Был цветок с одной стороны какой-трепетный и наивный, а с другой – жесткий и мерзкий, какими бывают дети старшего подросткового возраста.
Кстати, Серега обожал все, что связано с авиацией, и мечтал поступить в Казанское военно-авиационное училище. Но провалил экзамены и теперь вот почти год слонялся без работы, изредка отжимая у малолеток мелочишку и мобильные телефоны. Тырил детали на радиорынке, сливал бензин у зазевавшихся мажоров, а еще подрабатывал на СТО у Талгата Валиева мойщиком.
Аньку тогда он так и не выебал. Хотя член достал и начал им тыкать в ее горящие бедра, но как-то очень быстро нервно-нервно задышал, напрягся и замычал, орошая пылкой юношеской росой ее розовое платье, которое тут же покрылось вязкими пятнами, удивительно напоминавшими черные космические дыры, в которых исчезает все!

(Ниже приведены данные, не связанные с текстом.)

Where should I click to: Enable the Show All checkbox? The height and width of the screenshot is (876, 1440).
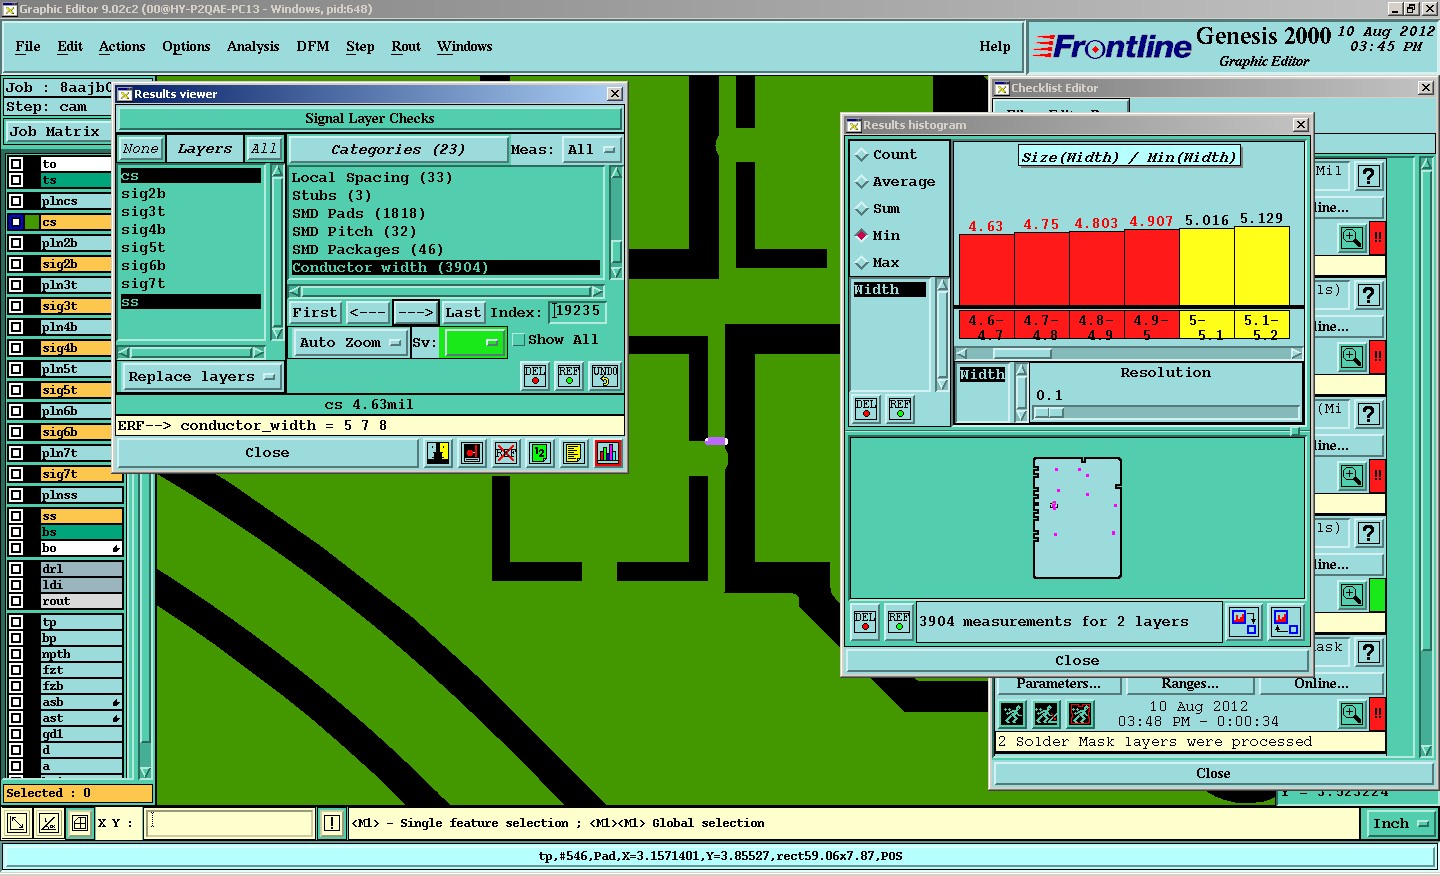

– Вот урод, обкончался! – возмутился Александр Баширов Анькиным голосом. Платье зашуршало, цветок исчез, а сам Серега, перевалившись через спинку лавки, начал долго и мучительно рыгать водкой, шапанским, пивом, заварными пирожными и бутербродами с сыро-копченой колбасой, которыми они весь вечер закусывали в школьном буфете под песни группы «Дискотека Авария». Кусочки хлеба и колбасы застревали в носоглотке и мучительно пекли слизистую. Где-то неподалеку звучал бессмертный хит Миши Круга «Владимирский централ». Начиналась страшная и непредсказуемая, полная чудовищных ловушек и опасностей взрослая жизнь.
В тот день ничто не предвещало счастья. Проснувшись рано, когда отчим уже отправился на работу, а мать, которая до трех ночи смотрела сериал «Бедная Настя», еще спала без задних ног, Серега решил сходить на рыбалку.
Первый отчим, с которым они прожили совсем недолго, подарил Сереге на его десятилетие спиннинг. Старый советский прут «Ленинград». «Гост 31654, цена 10 руб. 00 коп» – написано на зеленой пластиковой ручке. С «Невской» катушкой и набором кормушек, крючков, поводков и прочей рыбацкой дребедени, которая так тешит романтические детские грезы об огромном леще, сазане или, чего доброго, настоящей стерляди, которая, несмотря на катастрофическую экологическую ситуацию, еще водится в не до конца умершей Волге.
Сегодня Серега решил порыбачить неподалеку от Арского кладбища на Казанке. С детства любил эти места, да и память об утонувшем тут первом отчиме каким-то щемящим мистическим холодком приятно теребила душу. Ничего особенного. Напился с друзьями, и ночью решил поплавать. Искали неделю. Нашли возле ближайшего шлюза. Раки уже сожрали нос. Неприятное зрелище. Хороший был мужик. Николаем звали. Из тамбовской бригады. Пять лет за вооруженный грабеж под Нарымом зону катал. Вышел по амнистии, остепенился, решил семью завести. А тут, вишь, какой облом. Именно у Николая Серега научился по-блатному цыкать зубом, сплевывать через губу, материться, характерным голосом говорить: «Малой, дай рубасик!», специфически, как гусак, гоготать горлом, немножко «ботать по фене», ну и сидеть по-тюремному «на птице».
Его похоронили на Самосыровском кладбище. После Николая остались еще два спиннинга, куча снастей и несколько фотографий в семейном альбоме. Мать прилежно сохраняла о нем память и ухаживала за могилой, ибо друзья Николая время от времени присылали ей денег, раз в год приезжали на поминки и даже установили черный гранитный памятник с обломанной по первому плану березой, церквушкой с пятью как-то чуть криво нарисованными куполами, колючей проволокой в верхнем правом углу и надписью «Жил, как умел. Ушел не так, как хотел. От тамбовской братвы. Помним. Скорбим».